On the shorts' slate are 27 two-reelers, including 12 re-runs, and 70 one-reelers, 27 of them reprints, including 13 UPA cartoons. Program will continue Screen Snapshots, oldest shorts series in existence, now going into its 35th year.
September 7, 1955
Buena Vista, Walt Disney's distribution subsid, is set for a European push with a sales program mapped for four pictures.
"Vanishing Prairie," second in the producer's True Life Adventure series, is to be released abroad beginning in early fall and running through the first two months of 1956. "20,000 Leagues Under the Sea," now in distribution in the United Kingdom, goes into release on the Continent in the fall.
"Lady and the Tramp," cartoon feature, has been earmarked for Christmas release from Disney throughout Europe, and this is to be followed by "Davy Crockett—King of the Wild Frontier."
September 8, 1955
Metro general sales mgr. Charles Reagan has set Dec. 28 release for Yule cartoon, "Good Will To Men" . . . Metro cartoonery yesterday had three in the photographing stage: "The Flying Sorceress," "Busy Buddies" and "Muscle Beach Tom."
September 9, 1955
John Ployardt has been signed by United Productions of America prexy Stephen Bosustow, and joins UPA's story department to write material for company's all color cartoon program for CBS-[T]V.

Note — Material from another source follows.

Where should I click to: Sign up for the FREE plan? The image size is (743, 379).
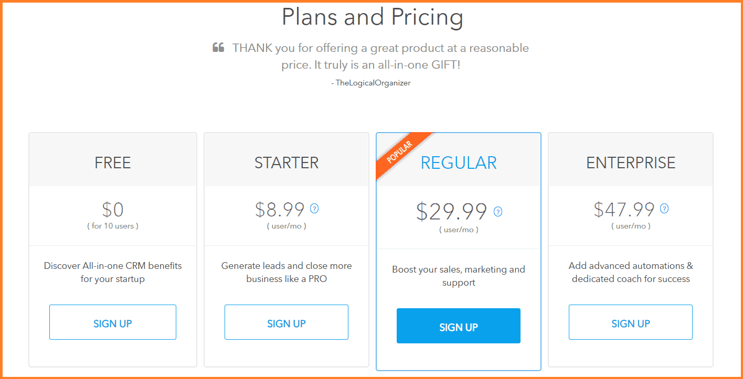click(113, 322)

Ployardt was an art director at RKO three years ago.
September 12, 1955
Fourth Annual Screen Cartoonists Film Festival will be held at Hollywood A.C. Oct. 15, with 19 animated cartoon producers indicating they will participate. Each producer will be allowed five minutes to present top product, according to Bill Perez, SCG financial secretary and festival chairman. Guild will continue past policy of showcasing producer product at festival, without accompanying award set-up. Over 1,000 people attended last year's cartoonists' festival.
September 14, 1955
John Hubley, former producer and executive of United Productions of America, who organized his own cartoonery, has opened offices in New York. Hubley is also supervising the animation of Distributors Corp. of America feature-length cartoon, "Finian's Operation."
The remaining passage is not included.